The anxiolytic phenotype of the LPA5−/− mice was further confirmed in the elevated plus maze. No differences were found in general exploratory activity measures such as total arm entries (105 ± 9 and 105 ± 7 in LPA5+/+ and LPA5−/− mice, respectively). However, anxiety-related measures such as time spend in open arms (Fig. 5a, t37 = 2.66, P < 0.02) or the ratio of closed/open arm entries (Fig. 5b, t37 = 2.57, P < 0.02) were significantly altered in LPA5−/− mice.

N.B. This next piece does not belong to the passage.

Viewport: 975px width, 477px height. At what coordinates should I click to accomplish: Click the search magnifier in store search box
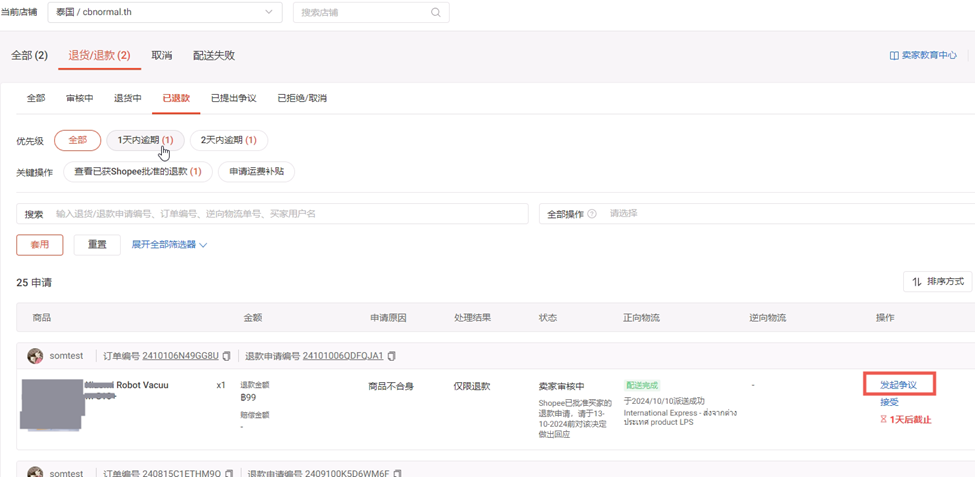point(436,12)
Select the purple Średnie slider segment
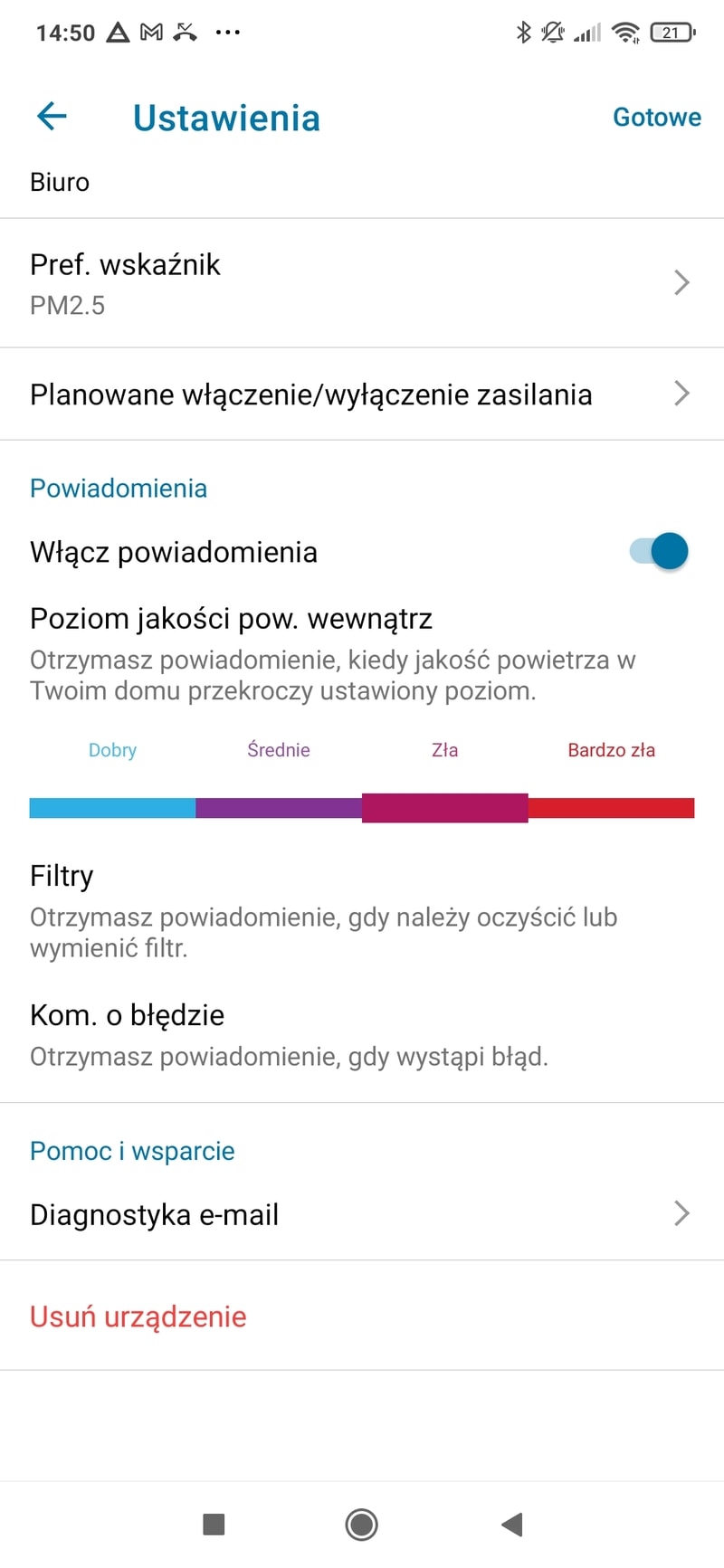The height and width of the screenshot is (1568, 724). click(x=279, y=807)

In contrast, no difference in defensive burying behavior was observed between the two genotypes (8 ± 1.4 and 11 ± 1.4 marbles buried for LPA5+/+ and LPA5−/−, respectively).
Learning and memory tasks
In passive avoidance learning, step-through latency was not significantly different between genotypes, neither during the initial training phase (22.6 ± 7 seconds and 8.4 ± 1.3 seconds for LPA5+/+ and LPA5−/− mice, respectively), nor 24 h later during the memory-related test phase (273 ± 18 seconds and 231 ± 28 seconds for LPA5+/+ and LPA5−/− mice, respectively). In the fear conditioning protocol (Fig. S6a), LPA5−/− mice displayed significantly less freezing than controls during the baseline exposure to the training cage prior to fear conditioning (F1,38 = 7.93; P < 0.01), which might further relate to their hyperactivity/anxiolytic phenotype. Exposure to tone-shock stimuli induced freezing behavior to the same extent in both groups. Twenty-four hours later, both groups showed robust fear memory-related freezing to both the context (i.e., cage environment) and the tone (CS).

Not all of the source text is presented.